Sewlikeinparis Dress RS


I wore this to one of our last draping classes since Catherine had challenged me to make it and I knew I couldn’t chicken out.  I felt a lot of sweating going on when she said take your sweater off and let me see.  Fortunately this was not a full fledged test, but if it had been, from the smile on her face, I think I might have got an “A”.

Salute!  Jessica



  1. when/where did you take this class? the draped dress looks fantastic!

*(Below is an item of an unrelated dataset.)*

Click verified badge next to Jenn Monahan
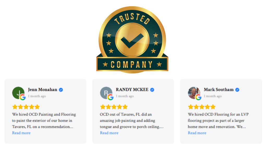Image resolution: width=267 pixels, height=150 pixels. coord(61,90)
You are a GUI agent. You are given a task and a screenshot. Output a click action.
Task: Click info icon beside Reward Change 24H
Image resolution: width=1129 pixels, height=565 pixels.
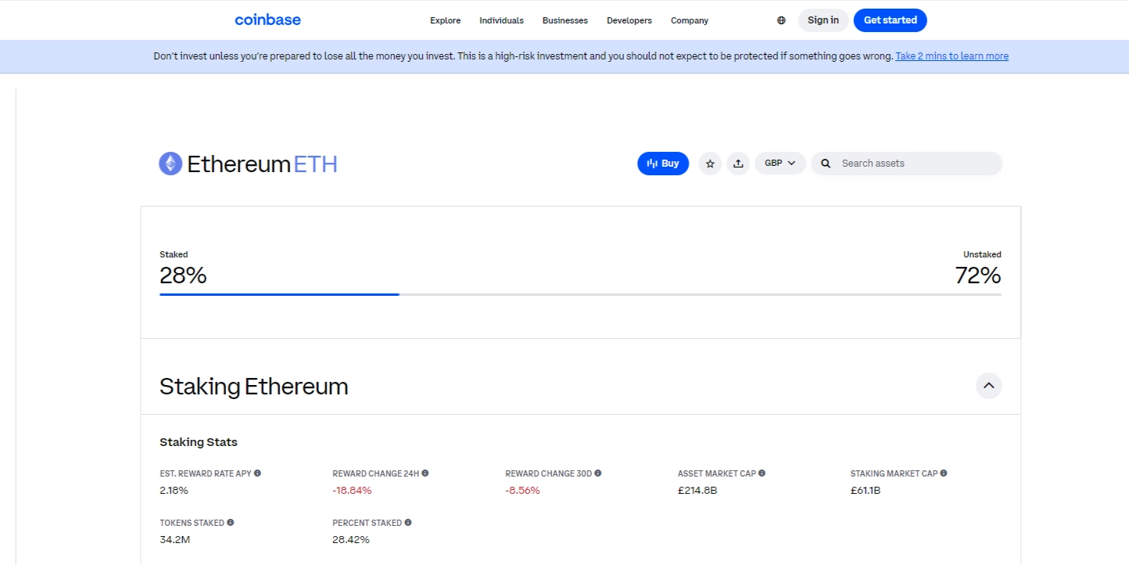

    • Hi Julie and thank you!

      I took the draping class during the summer of 2013. It was held at a dressmaker’s studio in Gresham, Oregon and was taught by Catherine Stephenson who at the time was teaching at the Art Institute of Portland. Learning draping techniques did more for me than just teach me draping… it also helped me to better understand why all the pieces of a garment are shaped the way they are. Flat pattern design even makes a lot more sense to me now! However, it is my understanding that draping is becoming a dying art! Hopefully it will prevail! If you get the opportunity Julie, by all means take a draping class! Wishing you the best – Jessica

  2. I see that you are really starting to get hits on your blog. How exciting for you

  3. Sweet dress. I really like it and I think it looks terrific on you

    • Well thank you! I was so nervous when I wore it to my draping class. I don’t know why I do that.